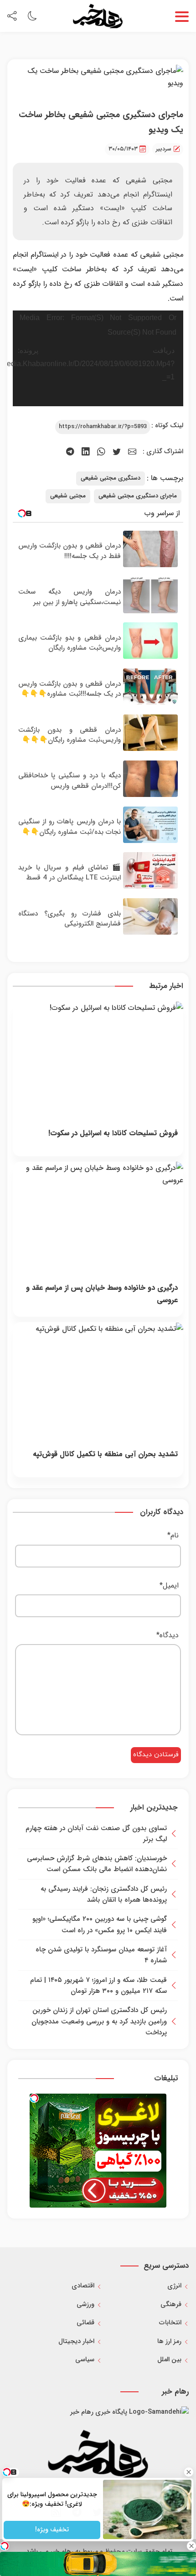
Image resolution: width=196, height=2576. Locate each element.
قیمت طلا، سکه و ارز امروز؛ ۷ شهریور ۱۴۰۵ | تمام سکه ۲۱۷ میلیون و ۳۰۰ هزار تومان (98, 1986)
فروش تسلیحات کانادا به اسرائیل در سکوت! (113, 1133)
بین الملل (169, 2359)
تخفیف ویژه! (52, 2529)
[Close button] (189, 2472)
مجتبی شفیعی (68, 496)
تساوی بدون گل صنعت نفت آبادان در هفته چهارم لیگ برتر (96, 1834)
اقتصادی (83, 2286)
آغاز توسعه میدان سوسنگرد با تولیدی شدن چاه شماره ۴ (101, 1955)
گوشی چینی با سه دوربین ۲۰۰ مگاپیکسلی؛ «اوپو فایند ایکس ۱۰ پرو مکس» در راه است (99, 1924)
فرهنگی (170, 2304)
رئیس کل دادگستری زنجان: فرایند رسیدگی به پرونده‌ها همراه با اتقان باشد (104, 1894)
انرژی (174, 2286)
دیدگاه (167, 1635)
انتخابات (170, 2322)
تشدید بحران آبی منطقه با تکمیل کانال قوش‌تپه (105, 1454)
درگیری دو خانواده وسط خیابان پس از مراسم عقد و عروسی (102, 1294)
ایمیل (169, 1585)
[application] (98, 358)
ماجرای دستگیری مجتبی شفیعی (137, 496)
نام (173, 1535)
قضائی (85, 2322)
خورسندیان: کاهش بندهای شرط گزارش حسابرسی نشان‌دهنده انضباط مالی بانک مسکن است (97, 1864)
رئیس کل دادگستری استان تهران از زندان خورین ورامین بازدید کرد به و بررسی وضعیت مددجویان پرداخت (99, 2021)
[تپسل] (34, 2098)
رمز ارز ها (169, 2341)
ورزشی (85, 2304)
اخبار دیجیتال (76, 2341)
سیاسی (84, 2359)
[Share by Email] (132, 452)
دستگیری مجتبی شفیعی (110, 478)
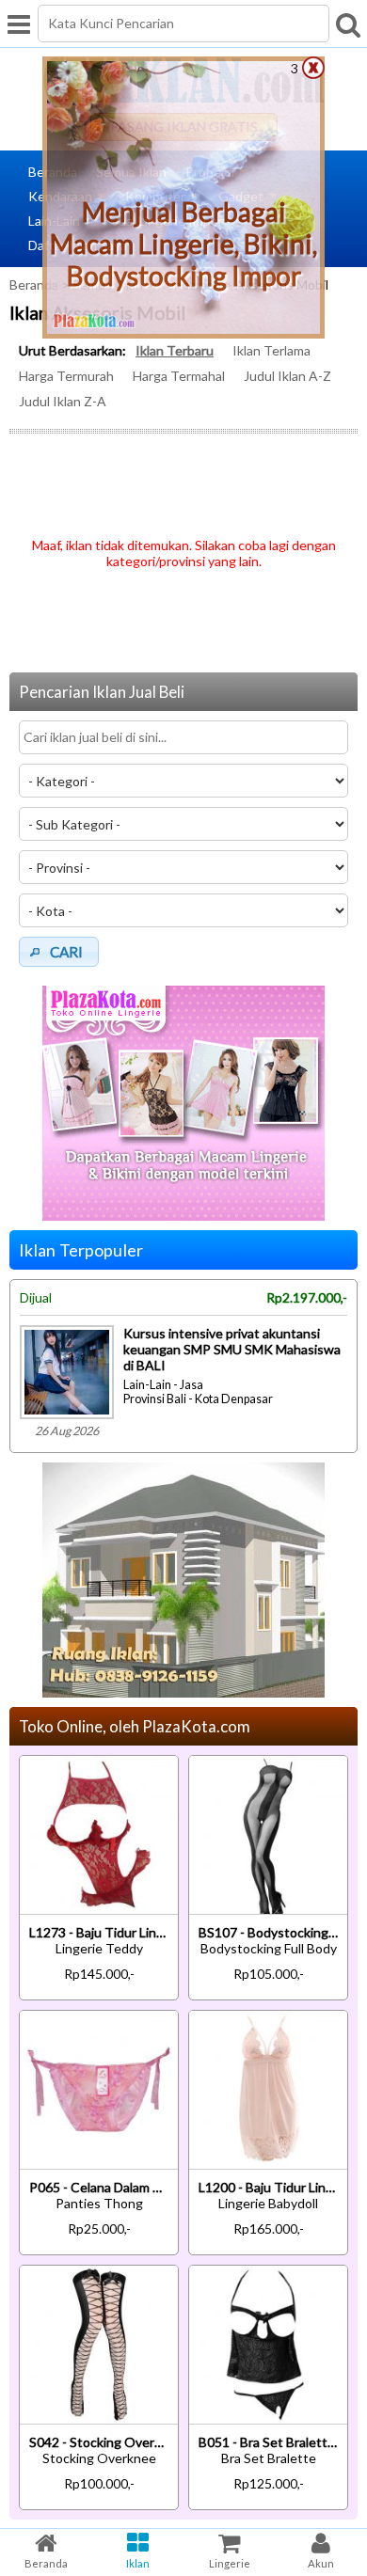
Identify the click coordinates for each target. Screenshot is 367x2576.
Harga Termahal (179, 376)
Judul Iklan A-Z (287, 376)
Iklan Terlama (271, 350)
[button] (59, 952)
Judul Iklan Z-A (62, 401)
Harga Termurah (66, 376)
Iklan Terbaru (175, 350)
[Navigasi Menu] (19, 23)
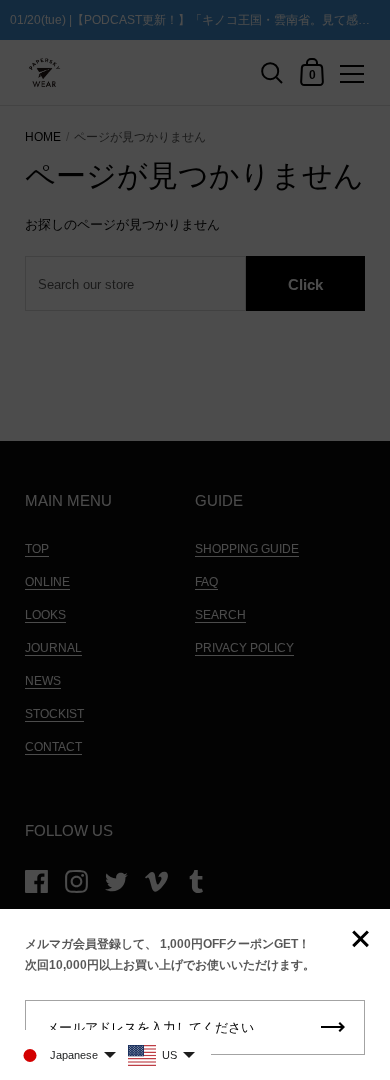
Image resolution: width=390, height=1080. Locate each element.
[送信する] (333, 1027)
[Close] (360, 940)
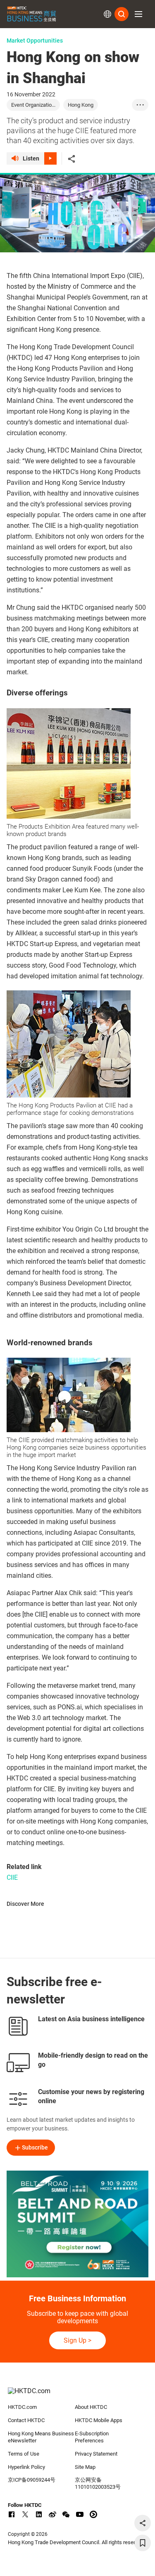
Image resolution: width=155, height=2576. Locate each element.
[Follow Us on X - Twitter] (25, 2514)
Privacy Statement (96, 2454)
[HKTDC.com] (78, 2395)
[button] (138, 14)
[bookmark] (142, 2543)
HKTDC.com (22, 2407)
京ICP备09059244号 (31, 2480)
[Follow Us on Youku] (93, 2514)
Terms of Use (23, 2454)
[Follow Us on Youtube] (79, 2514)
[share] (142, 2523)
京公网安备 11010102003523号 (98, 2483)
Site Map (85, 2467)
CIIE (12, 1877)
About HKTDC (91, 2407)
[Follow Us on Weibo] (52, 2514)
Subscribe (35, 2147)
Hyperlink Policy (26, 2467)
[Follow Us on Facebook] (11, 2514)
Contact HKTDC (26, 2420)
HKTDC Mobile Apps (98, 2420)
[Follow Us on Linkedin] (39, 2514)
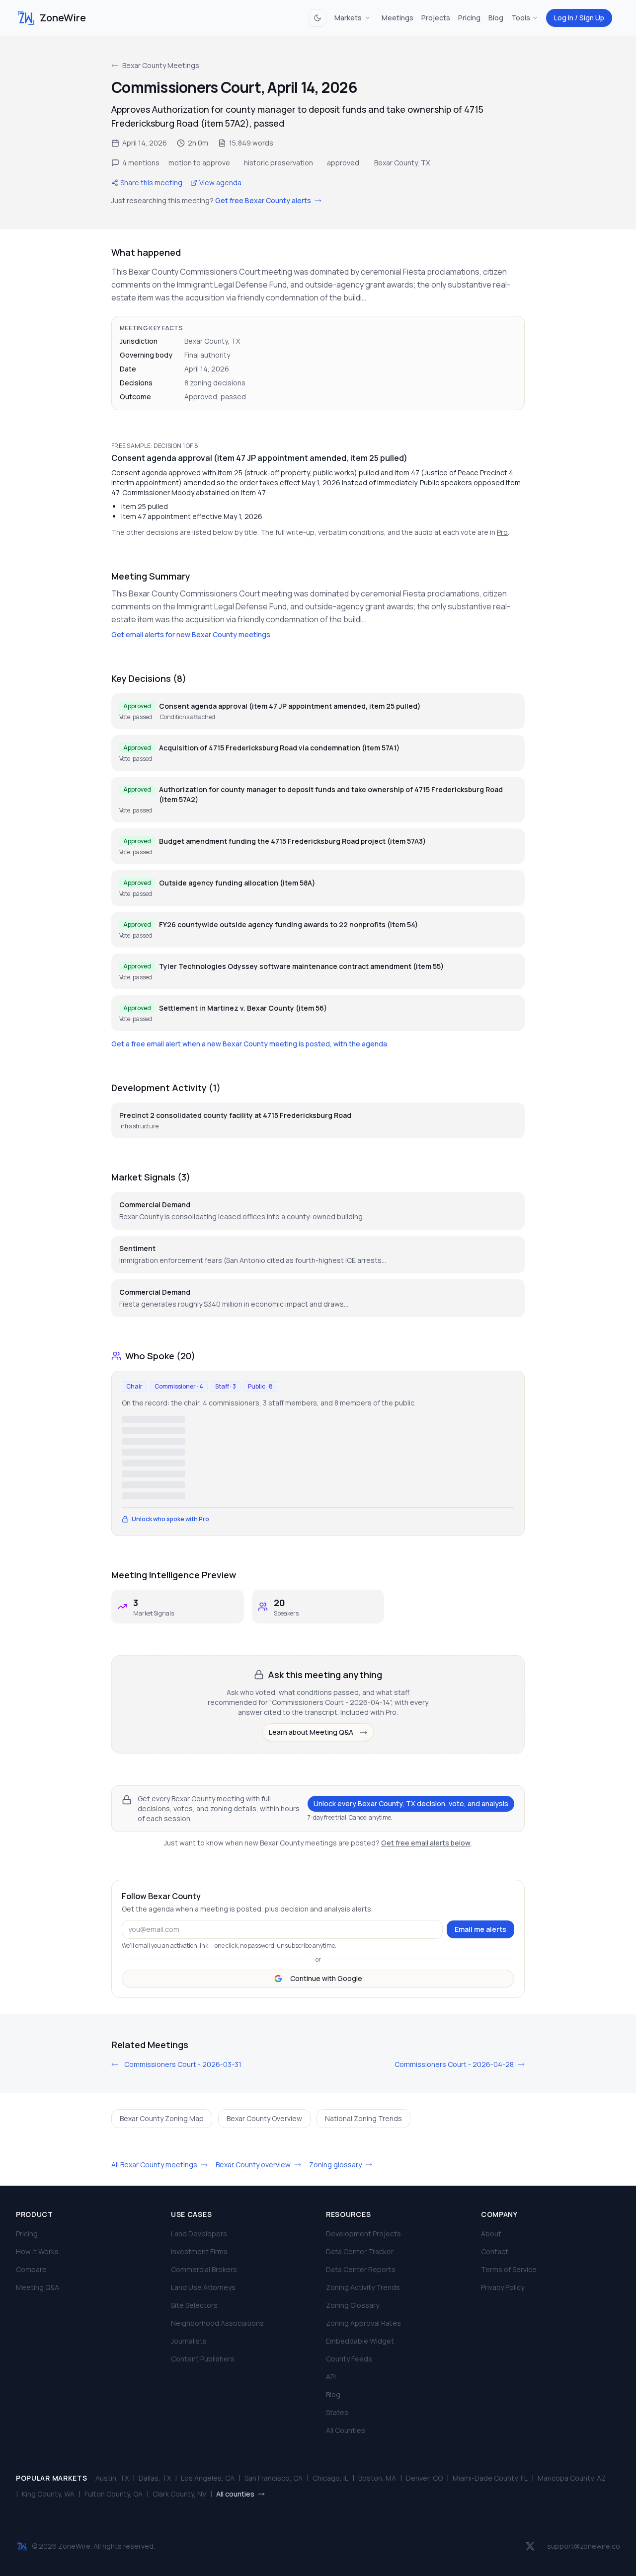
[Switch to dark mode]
=======
*What the task requires*
What are the lines above from the one with "قضائی (85, 2322)" to the one with "Judul Iklan Z-A (62, 401)", both included? Reproduce them exactly, without pictures.

*Task response*
قضائی (85, 2322)
خورسندیان: کاهش بندهای شرط گزارش حسابرسی نشان‌دهنده انضباط مالی بانک مسکن است (97, 1864)
رئیس کل دادگستری استان تهران از زندان خورین ورامین بازدید کرد به و بررسی وضعیت مددجویان پرداخت (99, 2021)
[تپسل] (34, 2098)
رمز ارز ها (169, 2341)
ورزشی (85, 2304)
اخبار دیجیتال (76, 2341)
سیاسی (84, 2359)
[Share by Email] (132, 452)
دستگیری مجتبی شفیعی (110, 478)
Identify the click coordinates for each target. Screenshot is 367x2576.
Harga Termahal (179, 376)
Judul Iklan A-Z (287, 376)
Iklan Terlama (271, 350)
[button] (59, 952)
Judul Iklan Z-A (62, 401)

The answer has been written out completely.